EXERCISE DATA: Begin

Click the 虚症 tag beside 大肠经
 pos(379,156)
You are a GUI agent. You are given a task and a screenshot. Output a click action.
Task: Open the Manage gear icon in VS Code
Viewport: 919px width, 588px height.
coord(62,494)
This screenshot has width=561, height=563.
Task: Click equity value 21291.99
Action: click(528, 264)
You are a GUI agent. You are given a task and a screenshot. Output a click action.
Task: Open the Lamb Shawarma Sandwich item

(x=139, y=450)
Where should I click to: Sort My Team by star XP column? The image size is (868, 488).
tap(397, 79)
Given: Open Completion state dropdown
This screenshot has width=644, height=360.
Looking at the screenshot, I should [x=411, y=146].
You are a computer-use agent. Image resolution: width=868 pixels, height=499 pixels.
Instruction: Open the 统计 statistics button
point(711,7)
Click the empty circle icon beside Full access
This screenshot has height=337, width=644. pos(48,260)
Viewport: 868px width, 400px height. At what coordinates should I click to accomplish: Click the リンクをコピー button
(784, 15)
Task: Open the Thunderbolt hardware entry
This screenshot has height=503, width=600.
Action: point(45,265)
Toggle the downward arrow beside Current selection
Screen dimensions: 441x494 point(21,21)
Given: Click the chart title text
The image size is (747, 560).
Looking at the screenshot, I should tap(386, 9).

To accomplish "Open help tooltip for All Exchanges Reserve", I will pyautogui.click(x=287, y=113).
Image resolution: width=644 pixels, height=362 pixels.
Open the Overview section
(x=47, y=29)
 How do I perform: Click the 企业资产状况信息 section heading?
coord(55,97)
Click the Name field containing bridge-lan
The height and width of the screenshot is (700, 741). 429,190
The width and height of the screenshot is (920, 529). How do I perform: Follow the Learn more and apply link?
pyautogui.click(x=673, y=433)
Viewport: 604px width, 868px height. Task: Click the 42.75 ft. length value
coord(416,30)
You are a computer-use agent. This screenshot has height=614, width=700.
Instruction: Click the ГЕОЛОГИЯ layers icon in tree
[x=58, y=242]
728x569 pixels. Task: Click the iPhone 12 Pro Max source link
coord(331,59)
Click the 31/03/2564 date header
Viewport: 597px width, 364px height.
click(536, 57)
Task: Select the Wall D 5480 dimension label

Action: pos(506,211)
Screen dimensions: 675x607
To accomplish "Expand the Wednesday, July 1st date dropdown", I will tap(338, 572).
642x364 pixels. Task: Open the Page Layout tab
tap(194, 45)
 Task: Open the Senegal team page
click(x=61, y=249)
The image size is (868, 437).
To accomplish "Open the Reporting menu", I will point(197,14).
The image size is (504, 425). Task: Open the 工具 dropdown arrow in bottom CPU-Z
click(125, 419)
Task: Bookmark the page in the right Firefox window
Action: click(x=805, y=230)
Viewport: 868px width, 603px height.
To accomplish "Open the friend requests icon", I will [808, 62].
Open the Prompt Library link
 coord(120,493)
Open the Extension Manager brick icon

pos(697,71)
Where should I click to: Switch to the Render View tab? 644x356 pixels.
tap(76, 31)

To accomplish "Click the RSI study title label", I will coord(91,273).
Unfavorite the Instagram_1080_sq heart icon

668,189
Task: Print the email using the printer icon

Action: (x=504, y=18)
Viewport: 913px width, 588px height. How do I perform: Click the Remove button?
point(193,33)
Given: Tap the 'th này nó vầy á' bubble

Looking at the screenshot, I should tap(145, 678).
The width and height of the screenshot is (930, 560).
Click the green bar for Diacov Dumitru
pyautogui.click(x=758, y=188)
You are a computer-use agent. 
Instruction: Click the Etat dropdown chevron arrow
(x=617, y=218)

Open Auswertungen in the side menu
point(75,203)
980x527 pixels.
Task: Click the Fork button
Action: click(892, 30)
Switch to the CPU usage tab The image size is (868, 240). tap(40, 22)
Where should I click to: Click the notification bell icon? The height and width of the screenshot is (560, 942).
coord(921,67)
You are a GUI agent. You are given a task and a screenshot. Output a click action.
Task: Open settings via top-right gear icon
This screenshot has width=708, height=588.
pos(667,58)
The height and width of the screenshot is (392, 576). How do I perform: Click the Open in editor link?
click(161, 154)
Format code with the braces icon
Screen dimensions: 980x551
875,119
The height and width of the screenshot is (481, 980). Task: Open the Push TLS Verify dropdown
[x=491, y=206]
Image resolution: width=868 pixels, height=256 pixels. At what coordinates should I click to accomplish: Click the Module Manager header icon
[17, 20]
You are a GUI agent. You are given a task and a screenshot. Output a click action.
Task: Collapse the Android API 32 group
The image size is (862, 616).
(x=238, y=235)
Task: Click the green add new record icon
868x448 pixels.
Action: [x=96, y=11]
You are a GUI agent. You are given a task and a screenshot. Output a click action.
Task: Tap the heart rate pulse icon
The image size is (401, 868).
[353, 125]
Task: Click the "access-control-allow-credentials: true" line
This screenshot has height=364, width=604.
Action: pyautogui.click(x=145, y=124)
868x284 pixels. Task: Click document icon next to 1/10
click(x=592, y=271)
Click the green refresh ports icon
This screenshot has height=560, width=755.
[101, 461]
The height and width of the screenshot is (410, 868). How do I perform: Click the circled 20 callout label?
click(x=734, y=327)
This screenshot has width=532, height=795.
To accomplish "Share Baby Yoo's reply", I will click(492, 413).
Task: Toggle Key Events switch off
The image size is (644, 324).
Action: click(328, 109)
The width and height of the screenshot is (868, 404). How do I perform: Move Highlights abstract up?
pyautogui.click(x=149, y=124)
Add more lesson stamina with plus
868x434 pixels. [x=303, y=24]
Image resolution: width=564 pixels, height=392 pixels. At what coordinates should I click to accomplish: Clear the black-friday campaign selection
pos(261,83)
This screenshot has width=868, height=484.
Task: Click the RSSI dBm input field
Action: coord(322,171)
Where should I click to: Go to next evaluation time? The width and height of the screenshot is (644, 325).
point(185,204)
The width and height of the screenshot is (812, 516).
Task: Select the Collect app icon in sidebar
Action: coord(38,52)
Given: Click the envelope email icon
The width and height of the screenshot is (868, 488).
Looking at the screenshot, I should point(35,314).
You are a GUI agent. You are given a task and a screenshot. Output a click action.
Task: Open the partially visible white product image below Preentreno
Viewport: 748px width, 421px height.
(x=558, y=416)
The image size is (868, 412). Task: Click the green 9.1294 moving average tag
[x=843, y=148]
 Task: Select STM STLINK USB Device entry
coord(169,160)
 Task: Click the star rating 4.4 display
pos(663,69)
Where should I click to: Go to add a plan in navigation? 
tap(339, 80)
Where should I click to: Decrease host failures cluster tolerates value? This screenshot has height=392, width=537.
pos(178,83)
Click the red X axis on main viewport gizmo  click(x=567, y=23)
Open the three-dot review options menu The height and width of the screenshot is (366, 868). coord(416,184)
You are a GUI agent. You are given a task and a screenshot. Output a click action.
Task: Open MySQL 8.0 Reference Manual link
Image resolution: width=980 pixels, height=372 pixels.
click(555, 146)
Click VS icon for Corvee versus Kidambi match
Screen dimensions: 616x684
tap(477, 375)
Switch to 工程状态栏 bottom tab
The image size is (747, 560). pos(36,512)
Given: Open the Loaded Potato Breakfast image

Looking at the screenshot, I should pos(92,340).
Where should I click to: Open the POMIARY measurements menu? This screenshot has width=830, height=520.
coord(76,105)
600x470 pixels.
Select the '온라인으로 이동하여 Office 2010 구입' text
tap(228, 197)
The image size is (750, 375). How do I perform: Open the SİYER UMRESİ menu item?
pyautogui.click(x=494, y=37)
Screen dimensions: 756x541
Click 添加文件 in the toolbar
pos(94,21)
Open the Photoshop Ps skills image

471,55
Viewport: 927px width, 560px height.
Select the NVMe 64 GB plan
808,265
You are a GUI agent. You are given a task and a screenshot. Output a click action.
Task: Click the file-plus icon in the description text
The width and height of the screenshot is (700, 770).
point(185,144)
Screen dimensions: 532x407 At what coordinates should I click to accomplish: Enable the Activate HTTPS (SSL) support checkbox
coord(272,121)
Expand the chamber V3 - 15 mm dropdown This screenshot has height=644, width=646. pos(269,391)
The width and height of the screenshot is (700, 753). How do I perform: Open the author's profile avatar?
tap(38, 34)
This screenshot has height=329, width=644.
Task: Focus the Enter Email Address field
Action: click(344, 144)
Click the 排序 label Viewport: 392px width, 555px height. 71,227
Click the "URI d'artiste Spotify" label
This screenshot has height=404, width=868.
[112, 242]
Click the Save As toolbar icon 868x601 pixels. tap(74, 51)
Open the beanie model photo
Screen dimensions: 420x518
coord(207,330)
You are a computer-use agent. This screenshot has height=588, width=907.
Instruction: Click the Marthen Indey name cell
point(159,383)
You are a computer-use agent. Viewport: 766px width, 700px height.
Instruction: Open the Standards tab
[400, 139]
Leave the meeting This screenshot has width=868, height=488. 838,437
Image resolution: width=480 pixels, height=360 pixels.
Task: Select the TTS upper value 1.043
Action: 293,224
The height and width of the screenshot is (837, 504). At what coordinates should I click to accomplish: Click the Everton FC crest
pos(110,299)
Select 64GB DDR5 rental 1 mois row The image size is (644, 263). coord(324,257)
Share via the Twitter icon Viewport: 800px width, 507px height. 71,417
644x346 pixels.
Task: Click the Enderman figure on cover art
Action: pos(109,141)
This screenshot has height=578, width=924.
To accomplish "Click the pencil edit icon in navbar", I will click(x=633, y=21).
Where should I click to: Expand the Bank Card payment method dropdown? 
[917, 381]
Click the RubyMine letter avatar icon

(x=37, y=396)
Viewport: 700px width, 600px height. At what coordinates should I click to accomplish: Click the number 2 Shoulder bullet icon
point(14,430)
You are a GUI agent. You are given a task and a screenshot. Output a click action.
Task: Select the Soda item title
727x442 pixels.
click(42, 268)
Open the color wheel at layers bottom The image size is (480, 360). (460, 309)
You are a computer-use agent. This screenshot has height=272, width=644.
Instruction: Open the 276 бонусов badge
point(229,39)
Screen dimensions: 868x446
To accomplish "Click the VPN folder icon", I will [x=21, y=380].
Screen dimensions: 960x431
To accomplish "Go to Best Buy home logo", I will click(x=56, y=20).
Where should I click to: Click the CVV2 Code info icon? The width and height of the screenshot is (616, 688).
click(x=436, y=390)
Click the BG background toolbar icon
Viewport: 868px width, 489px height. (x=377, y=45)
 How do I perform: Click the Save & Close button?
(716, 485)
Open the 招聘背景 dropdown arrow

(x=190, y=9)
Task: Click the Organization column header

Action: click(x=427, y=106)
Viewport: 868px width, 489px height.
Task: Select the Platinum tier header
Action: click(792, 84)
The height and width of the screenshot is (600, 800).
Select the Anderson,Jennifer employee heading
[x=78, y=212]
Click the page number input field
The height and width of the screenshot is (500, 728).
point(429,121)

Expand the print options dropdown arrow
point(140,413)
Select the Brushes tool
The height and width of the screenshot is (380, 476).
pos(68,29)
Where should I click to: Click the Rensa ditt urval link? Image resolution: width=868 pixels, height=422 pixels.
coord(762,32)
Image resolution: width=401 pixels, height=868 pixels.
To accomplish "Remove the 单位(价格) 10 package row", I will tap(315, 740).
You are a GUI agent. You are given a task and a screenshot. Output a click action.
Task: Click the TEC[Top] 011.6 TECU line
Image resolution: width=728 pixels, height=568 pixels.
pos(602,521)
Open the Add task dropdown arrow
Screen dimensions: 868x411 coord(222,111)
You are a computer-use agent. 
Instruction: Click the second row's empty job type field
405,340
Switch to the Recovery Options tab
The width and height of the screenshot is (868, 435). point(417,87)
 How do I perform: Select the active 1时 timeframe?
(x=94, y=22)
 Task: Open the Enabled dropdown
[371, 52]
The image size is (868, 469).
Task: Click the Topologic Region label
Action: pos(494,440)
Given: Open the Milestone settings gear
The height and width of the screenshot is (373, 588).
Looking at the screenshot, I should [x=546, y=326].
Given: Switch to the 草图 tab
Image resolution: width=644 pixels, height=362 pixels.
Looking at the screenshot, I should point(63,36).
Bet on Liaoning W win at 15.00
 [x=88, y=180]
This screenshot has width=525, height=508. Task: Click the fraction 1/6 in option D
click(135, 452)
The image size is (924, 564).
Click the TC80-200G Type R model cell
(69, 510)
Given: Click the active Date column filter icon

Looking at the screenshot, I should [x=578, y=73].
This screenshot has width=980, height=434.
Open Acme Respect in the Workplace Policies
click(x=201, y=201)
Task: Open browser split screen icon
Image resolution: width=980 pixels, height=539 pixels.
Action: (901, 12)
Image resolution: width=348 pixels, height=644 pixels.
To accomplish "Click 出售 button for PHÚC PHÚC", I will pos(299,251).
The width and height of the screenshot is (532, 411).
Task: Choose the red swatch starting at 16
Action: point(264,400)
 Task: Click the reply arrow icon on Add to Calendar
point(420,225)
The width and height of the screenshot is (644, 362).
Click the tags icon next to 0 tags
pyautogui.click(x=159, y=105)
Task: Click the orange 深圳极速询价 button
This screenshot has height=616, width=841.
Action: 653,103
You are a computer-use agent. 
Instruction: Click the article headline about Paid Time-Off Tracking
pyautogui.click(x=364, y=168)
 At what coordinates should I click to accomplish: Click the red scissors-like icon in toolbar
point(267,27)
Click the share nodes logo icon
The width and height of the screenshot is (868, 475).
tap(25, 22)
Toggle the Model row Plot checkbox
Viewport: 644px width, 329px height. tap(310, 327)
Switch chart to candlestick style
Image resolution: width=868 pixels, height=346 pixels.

EXERCISE DATA: End

* [INSTRUCTIONS FOR THE TASK]:
What count of lines in the listing contain the word "title"? Reply with the number only.

* [WRITTEN RESPONSE]:
3